New England is legendary for its fall colors since almost the entire region is blanketed in a swath of deciduous forests. But if you want the best of the best, northern New Hampshire’s Kancamagus Highway (pronounced “kank-ah-mah-gus”) is where you should point your vehicle. The first two weeks in October is the best time to drive this route.

This 34.5-mile drive won’t take you too long to complete, but why not spend a bit more time in the area and stop along the way? There are plenty of hiking trails for friends and family members of all abilities, and at least four different waterfalls to explore along the way. If you keep your eyes peeled, you might even spot some of the area’s secretive wildlife, such as bears, deer, and even moose. (See also: 10 Ways to Enjoy Fall Camping)

3. Michigan’s M22

This 116-mile stretch of road has been voted by numerous newspapers and websites as one of the most scenic drives in America. Once peak fall colors hit during the first week in October, however, it takes on a whole new level of beauty. M22 snakes through scores of quaint cottage towns along the coast of Lake Michigan, starting in the south at Manistee and working its way along Michigan’s little pinky finger to Traverse City, the cherry capital of the world.

Make sure to stop at the Empire Bluff Trail (1.5 miles round trip) for an amazing photo of blood-red trees meeting a set of high bluffs that curve around a perfect view of Lake Michigan. There are also several lighthouses along or near the route, such as the Point Betsie lighthouse and the Grand Traverse Lighthouse.

4. Washington’s Cascade Loop

The Cascade Loop is a 440-mile long odyssey, and you’re sure to find plenty of adventures along the way. For many people, the loop starts just north of Seattle in Everett, Washington, before skirting up near the famous San Juan Islands. From there, it heads inland and parallels the Canadian border before dipping back down near the 55-mile-long Lake Chelan. The route then heads back to its starting location, but not before passing through the idyllic Bavarian-themed town of Leavenworth. Other notable stops include Wallace Falls State Park, with its namesake 265-foot waterfall, and the wild west-themed village of Winthrop.

5. North Carolina and Virginia’s Blue Ridge Parkway

The Blue Ridge Parkway is long: 469 miles, to be exact. It also snakes through a wide range of different elevations, slopes, and environments, so you’ll definitely see some color somewhere along the way between early October and early November.

The Parkway starts at Rockfish Gap in Virginia, and winds its way south to Cherokee, North Carolina. Make sure to stop and get a photo of the iconic Mabry Mill, a historical Appalachian sawmill, or check out one of the many bluegrass concerts that take place throughout the year.

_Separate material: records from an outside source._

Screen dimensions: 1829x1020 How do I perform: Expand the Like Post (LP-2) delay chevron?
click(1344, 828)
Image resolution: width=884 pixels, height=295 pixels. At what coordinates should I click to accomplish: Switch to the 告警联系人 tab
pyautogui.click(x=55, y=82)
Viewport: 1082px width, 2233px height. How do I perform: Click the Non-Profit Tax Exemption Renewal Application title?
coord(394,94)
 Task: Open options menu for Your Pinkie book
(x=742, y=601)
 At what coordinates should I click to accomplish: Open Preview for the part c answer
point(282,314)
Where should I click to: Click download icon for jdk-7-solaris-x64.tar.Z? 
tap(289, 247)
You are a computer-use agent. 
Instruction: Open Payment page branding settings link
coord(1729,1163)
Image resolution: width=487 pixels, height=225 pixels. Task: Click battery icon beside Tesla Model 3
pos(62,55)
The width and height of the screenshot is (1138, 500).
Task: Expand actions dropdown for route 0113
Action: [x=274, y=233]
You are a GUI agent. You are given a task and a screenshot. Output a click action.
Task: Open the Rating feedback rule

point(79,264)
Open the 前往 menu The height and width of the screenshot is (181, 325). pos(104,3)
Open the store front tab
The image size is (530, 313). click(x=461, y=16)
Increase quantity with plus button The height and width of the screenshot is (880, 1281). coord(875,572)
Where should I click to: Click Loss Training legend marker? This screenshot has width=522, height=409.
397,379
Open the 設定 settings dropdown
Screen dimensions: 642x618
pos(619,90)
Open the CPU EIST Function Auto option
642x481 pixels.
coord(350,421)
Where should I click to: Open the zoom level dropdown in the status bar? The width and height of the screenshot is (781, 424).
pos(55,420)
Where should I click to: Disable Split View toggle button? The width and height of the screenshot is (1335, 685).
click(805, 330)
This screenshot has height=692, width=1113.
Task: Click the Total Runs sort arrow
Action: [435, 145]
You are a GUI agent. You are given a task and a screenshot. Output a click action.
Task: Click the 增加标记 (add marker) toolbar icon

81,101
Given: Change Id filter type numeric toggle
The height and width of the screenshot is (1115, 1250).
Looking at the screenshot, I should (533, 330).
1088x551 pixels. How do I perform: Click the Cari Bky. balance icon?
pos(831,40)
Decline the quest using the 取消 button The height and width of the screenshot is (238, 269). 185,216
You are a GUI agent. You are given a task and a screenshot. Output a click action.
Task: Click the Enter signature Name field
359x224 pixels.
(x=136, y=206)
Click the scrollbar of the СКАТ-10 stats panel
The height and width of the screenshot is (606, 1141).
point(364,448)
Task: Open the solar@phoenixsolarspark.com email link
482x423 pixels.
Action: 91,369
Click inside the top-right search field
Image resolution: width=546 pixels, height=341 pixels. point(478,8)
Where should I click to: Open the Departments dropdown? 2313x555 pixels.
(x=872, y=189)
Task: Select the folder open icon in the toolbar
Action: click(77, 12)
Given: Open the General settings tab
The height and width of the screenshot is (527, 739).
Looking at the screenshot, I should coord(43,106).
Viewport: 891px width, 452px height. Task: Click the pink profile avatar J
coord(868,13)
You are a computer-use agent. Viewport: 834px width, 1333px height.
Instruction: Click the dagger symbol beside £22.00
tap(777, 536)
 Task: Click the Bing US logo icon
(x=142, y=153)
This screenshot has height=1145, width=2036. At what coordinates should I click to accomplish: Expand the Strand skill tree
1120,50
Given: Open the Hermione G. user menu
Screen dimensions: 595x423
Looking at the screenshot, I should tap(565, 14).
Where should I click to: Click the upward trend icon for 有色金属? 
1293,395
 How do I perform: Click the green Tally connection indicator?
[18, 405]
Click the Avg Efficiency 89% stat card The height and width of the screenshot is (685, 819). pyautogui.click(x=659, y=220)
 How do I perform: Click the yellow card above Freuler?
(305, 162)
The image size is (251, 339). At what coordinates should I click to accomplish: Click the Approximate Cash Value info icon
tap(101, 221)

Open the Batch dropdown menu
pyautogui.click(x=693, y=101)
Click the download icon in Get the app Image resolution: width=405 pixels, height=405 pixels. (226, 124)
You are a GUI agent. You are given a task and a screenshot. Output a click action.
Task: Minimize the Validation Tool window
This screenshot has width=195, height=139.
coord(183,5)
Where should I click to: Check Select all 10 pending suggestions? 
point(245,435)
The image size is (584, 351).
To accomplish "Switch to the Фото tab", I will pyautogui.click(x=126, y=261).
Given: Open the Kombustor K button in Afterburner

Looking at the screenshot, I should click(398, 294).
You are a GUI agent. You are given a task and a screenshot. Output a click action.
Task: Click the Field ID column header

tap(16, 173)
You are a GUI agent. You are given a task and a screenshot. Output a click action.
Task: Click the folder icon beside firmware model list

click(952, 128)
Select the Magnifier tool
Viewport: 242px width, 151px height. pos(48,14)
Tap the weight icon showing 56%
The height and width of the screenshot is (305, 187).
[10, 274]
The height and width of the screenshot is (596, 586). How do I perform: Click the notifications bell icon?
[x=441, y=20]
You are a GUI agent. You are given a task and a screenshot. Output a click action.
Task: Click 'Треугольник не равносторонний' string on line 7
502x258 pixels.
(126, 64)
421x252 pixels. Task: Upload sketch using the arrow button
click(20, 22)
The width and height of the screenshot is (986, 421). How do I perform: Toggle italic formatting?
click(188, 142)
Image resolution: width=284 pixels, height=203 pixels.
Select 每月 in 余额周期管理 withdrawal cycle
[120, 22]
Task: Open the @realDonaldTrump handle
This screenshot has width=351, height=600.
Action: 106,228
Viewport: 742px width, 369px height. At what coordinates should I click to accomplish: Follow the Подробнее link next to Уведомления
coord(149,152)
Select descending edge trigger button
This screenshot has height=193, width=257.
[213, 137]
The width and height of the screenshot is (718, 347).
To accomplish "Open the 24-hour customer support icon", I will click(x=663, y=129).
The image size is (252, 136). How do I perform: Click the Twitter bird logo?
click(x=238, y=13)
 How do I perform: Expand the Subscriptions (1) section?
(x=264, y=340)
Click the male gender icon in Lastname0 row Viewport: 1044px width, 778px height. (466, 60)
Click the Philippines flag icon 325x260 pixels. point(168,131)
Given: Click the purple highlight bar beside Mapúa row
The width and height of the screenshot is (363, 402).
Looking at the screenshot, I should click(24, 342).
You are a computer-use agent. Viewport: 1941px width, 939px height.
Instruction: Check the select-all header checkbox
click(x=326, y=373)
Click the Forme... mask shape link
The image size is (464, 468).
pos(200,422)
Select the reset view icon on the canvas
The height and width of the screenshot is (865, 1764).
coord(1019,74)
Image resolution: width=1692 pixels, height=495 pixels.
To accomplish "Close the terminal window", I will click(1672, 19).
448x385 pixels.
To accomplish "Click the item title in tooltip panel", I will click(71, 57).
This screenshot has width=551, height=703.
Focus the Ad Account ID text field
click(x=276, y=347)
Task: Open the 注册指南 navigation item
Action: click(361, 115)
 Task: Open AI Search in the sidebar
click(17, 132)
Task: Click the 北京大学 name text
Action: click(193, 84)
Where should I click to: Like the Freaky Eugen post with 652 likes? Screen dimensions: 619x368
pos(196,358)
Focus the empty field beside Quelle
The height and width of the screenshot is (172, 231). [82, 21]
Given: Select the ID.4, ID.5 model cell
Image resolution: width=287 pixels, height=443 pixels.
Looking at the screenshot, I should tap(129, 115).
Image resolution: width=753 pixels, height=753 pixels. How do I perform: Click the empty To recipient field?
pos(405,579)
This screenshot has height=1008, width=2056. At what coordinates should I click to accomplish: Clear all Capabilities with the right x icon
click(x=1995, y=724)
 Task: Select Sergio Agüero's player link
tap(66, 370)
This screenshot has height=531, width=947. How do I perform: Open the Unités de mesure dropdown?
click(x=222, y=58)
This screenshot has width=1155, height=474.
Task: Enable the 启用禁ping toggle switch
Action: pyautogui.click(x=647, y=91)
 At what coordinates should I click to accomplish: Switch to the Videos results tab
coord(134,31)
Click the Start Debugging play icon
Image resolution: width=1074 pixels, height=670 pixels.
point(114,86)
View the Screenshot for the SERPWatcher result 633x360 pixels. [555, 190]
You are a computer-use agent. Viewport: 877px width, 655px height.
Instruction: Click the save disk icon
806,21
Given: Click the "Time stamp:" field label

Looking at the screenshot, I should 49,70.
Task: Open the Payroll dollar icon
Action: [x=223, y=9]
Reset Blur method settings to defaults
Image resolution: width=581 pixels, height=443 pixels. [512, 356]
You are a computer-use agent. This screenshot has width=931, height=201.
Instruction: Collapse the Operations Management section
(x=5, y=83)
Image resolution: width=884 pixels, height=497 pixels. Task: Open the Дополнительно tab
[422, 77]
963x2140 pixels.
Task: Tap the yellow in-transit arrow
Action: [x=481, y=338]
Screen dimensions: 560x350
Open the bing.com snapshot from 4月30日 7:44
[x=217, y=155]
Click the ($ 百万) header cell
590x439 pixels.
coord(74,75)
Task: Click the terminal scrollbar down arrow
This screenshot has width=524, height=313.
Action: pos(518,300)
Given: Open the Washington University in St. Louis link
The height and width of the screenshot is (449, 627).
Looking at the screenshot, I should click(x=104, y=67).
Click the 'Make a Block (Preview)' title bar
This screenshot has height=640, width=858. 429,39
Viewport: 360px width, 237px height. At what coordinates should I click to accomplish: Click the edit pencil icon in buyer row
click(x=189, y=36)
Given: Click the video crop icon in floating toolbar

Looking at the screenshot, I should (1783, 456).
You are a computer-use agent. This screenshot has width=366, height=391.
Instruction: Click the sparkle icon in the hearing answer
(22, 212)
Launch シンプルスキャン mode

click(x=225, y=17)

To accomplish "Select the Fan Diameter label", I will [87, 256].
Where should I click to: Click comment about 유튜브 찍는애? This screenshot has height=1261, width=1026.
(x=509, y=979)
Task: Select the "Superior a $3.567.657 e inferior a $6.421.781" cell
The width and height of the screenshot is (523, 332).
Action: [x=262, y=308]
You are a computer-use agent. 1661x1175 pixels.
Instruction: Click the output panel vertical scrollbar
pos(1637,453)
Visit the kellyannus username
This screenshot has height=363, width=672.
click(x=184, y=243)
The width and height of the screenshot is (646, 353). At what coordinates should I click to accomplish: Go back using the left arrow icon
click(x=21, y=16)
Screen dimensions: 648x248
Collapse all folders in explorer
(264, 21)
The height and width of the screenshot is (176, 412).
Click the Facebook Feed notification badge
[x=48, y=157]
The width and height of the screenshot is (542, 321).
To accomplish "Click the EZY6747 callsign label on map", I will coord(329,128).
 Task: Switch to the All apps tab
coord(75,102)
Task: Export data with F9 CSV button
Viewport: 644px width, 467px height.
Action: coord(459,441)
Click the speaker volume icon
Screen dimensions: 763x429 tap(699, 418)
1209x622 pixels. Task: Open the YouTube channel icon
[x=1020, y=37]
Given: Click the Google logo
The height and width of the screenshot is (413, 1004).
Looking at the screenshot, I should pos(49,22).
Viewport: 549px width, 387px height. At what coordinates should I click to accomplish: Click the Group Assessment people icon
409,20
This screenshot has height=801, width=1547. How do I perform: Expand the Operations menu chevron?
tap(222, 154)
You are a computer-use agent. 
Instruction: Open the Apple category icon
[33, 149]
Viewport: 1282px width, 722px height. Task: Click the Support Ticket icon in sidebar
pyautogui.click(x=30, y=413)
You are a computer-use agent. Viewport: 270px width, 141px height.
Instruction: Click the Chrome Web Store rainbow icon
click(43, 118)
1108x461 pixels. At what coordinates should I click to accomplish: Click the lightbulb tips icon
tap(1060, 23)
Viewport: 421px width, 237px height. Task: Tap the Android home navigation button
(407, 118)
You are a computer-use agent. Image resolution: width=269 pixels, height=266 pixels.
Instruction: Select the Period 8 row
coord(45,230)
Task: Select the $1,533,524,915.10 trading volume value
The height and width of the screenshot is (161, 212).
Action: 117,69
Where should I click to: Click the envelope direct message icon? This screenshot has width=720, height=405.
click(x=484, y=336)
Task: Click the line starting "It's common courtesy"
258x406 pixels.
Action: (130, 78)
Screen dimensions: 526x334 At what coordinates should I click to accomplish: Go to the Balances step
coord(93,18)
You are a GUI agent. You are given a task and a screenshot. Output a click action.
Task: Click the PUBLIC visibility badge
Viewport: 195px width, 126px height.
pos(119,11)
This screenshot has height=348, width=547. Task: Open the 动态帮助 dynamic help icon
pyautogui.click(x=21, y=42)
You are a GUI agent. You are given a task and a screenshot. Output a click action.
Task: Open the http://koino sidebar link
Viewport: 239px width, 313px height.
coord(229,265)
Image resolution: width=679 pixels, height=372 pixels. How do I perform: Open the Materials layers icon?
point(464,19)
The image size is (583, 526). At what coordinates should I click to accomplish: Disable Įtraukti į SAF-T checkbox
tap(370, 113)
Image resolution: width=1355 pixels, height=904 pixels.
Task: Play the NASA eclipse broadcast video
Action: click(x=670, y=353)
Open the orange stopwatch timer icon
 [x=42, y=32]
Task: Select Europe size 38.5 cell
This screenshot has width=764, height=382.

If you’d rather stretch your legs a bit more after the long car ride, you’ll be delighted to hear that there are over 369 miles of trails off of the Blue Ridge Parkway. Many of these trails head back to scenic waterfalls — perfect for the budding photographer in you.

6. California’s Wine Road

If you’re a wine lover, there’s no better place to visit than California’s Wine Road. Rather than a single, official route such as the Peak-to-Peak Scenic Byway or the Blue Ridge Parkway, the Wine Road is more of a loose collection of wineries and lodging options located throughout California’s famed Sonoma County. The Wine Road helps guide travelers through the backroads and byways to almost 200 individual wineries and 54 lodging options.

You could spend months exploring the area, however fall is one of the most beautiful times to visit. The vines pass from shades of green, on to gold, and finishing up with bright reds.

As if that wasn’t enough, fall is harvest time in wine country, and it’s the subject of much ado. You can check out the Wine Road’s farm-to-table dinners, harvest parties, crisp vineyard hikes, and, of course, wine tastings. All of this can get expensive if you’re not careful, however you can purchase a one-day tasting pass that’ll give you access to tasting three different wines at 60 different wineries, for a mere $35.